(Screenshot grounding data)
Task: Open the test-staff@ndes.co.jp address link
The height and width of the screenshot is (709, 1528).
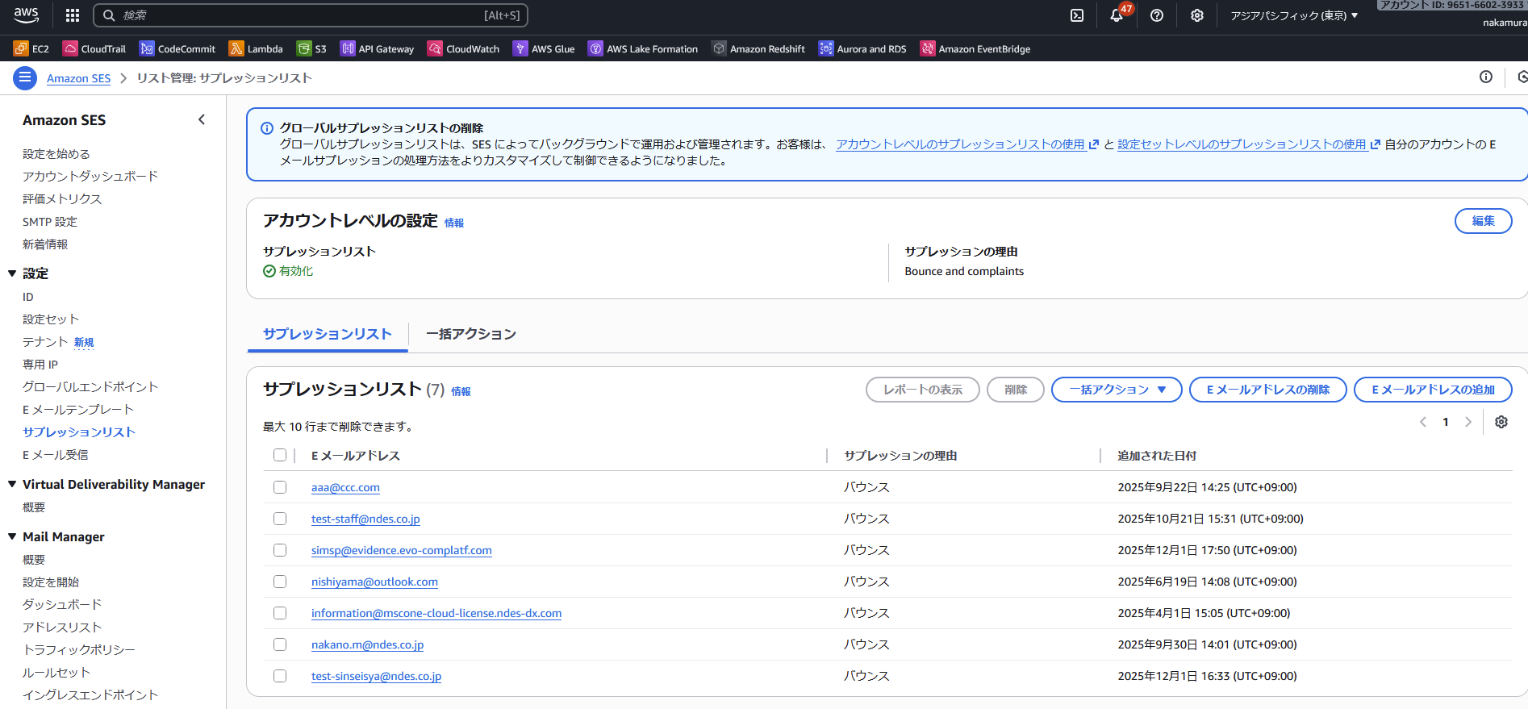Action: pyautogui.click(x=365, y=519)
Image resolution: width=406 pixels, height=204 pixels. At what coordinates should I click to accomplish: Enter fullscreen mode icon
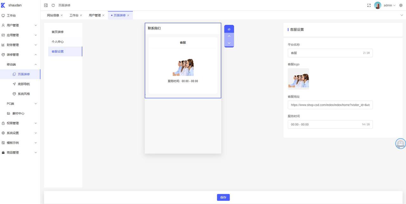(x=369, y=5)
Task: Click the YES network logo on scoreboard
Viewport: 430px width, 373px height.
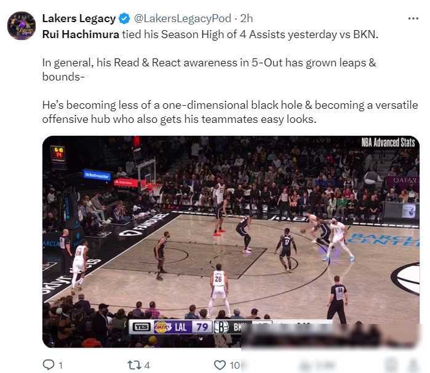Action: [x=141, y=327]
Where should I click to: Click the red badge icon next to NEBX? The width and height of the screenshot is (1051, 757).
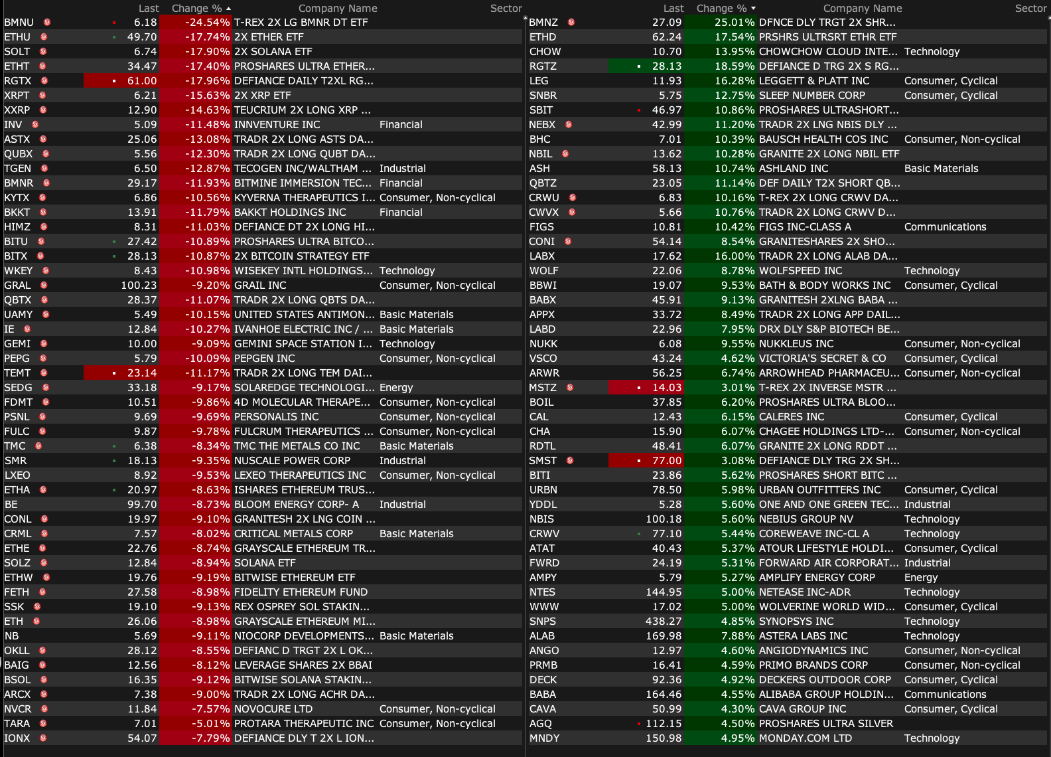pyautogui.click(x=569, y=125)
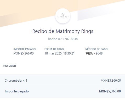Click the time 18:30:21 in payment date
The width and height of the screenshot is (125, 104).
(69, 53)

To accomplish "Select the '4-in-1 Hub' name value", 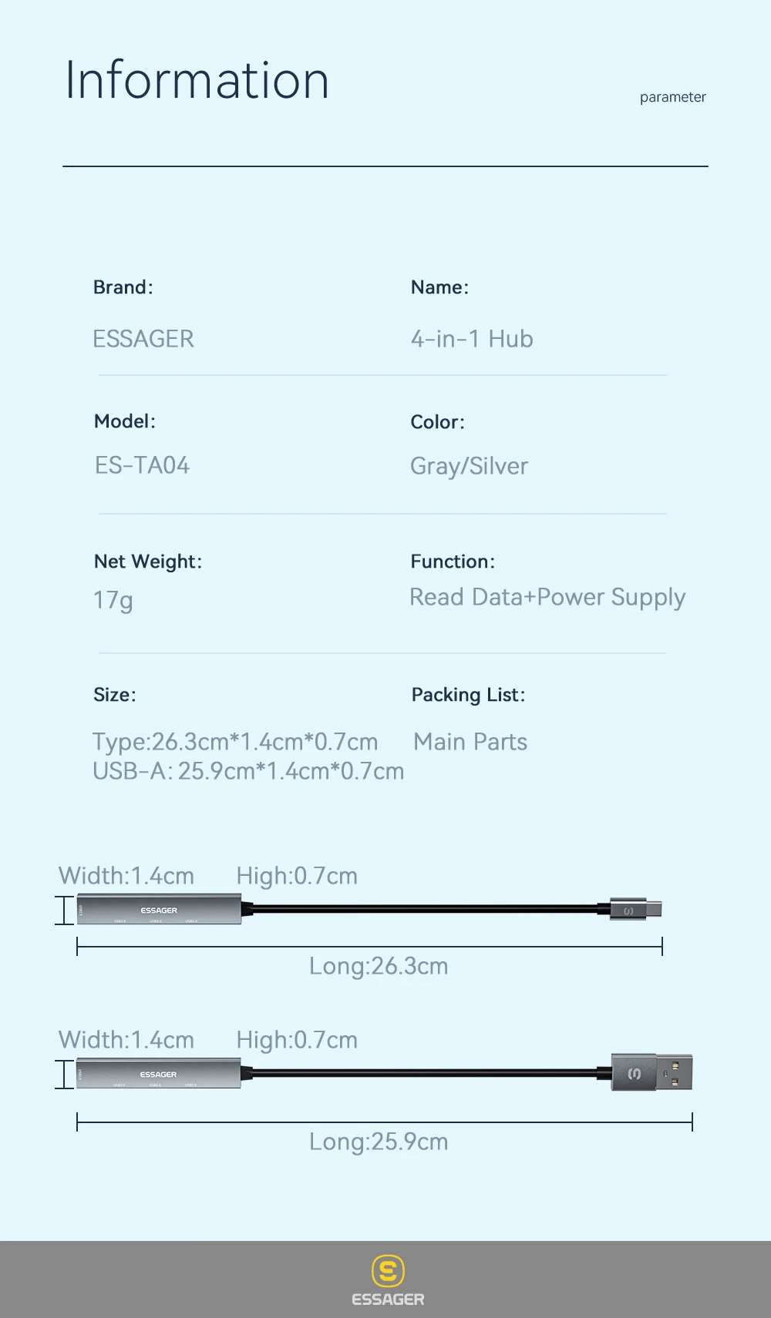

---

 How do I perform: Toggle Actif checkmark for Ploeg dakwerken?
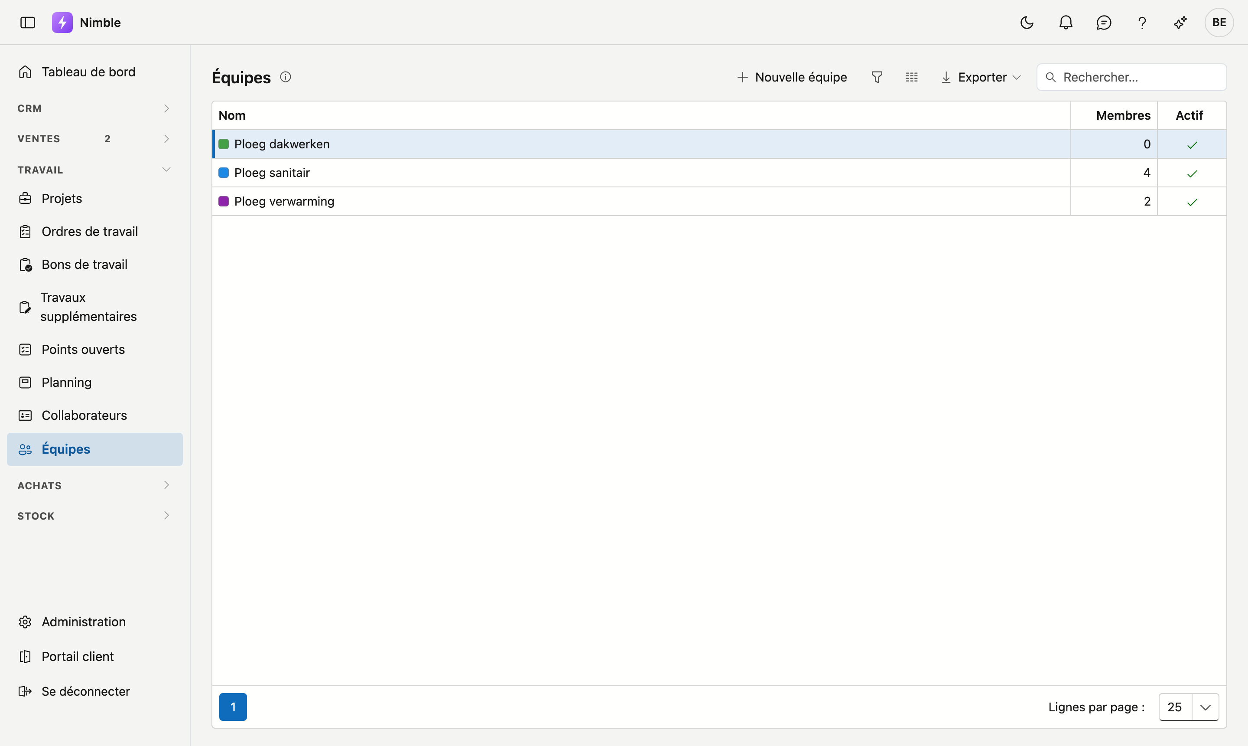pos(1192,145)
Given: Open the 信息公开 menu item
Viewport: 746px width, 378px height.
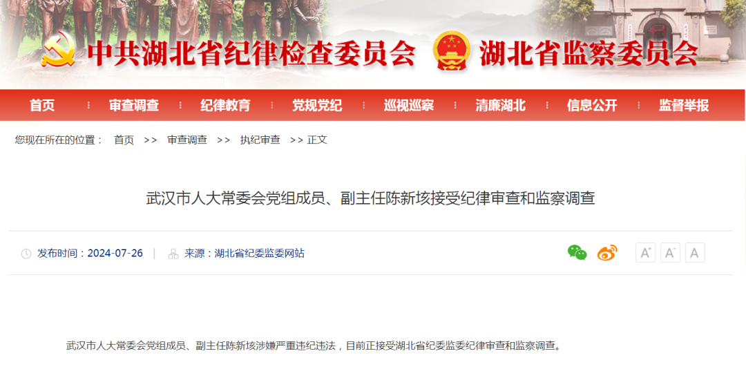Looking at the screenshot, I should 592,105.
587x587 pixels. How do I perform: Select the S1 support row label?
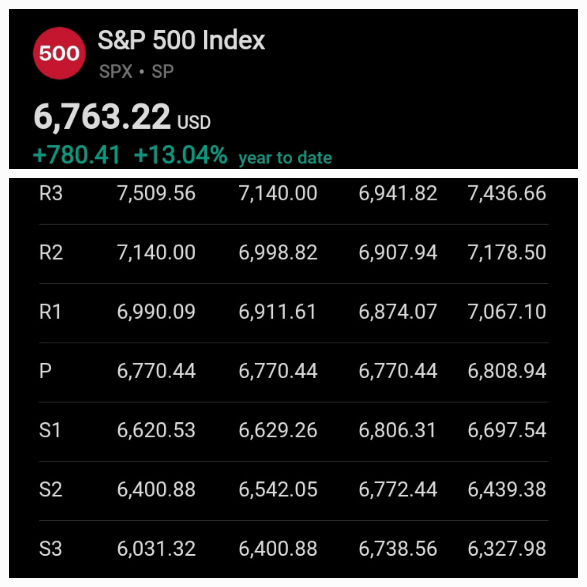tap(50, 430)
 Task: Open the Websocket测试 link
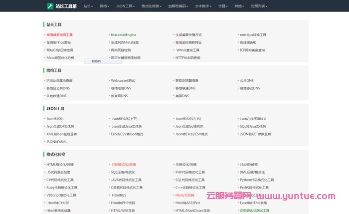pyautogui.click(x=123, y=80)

Problem requirements | Reproduce exactly the lines of the data above that run from the line with "Task: Open the test-staff@ndes.co.jp" down to the line with "the '4-in-1 Hub'", both ends included. Pictures do not belong in the copy.

Solved exercise |
Task: Open the test-staff@ndes.co.jp address link
The height and width of the screenshot is (709, 1528).
Action: pyautogui.click(x=365, y=519)
Image resolution: width=406 pixels, height=204 pixels. At what coordinates should I click to accomplish: Enter fullscreen mode icon
(x=369, y=5)
Task: Click the YES network logo on scoreboard
Viewport: 430px width, 373px height.
Action: [x=141, y=327]
Where should I click to: Click the red badge icon next to NEBX? The width and height of the screenshot is (1051, 757).
pyautogui.click(x=569, y=125)
Click the time 18:30:21 in payment date
The width and height of the screenshot is (125, 104).
(69, 53)

To accomplish "Select the '4-in-1 Hub' name value", 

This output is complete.